** EXERCISE BRIEF **
Skip every picture, and output exactly the lines starting at the one with "The height and" and running through the last line of the material below.

** ENTRIES SHOWN **
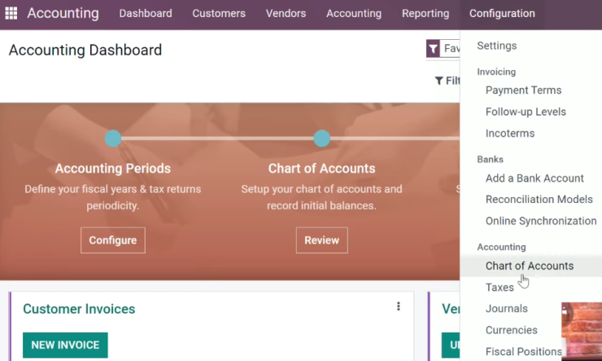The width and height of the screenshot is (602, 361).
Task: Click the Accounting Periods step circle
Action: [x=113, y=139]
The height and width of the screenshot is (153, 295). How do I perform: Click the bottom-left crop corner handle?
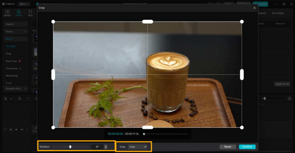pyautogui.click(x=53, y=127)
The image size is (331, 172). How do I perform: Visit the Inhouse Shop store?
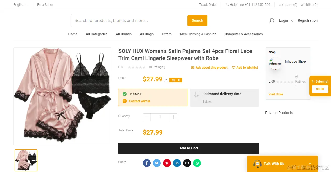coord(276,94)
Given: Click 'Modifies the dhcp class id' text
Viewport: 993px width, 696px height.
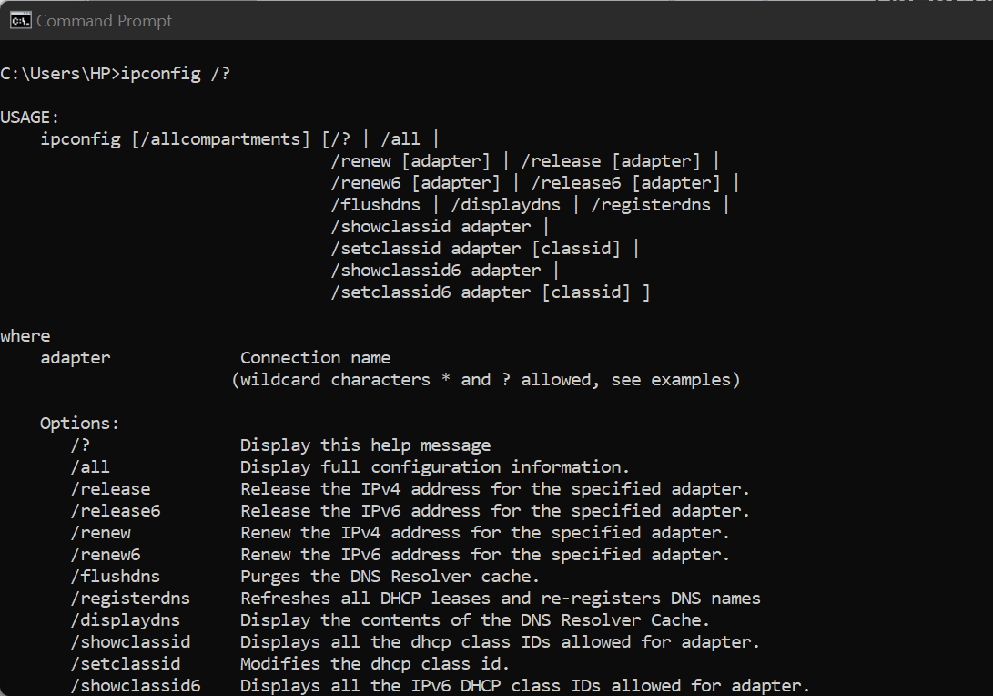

** ANSWER TO THIS PROBLEM **
The height and width of the screenshot is (153, 295). How do I perform: Click the bottom-left crop corner handle?
pyautogui.click(x=53, y=127)
The image size is (331, 172). How do I perform: Visit the Inhouse Shop store?
coord(276,94)
Given: Click 'Modifies the dhcp class id' text
Viewport: 993px width, 696px height.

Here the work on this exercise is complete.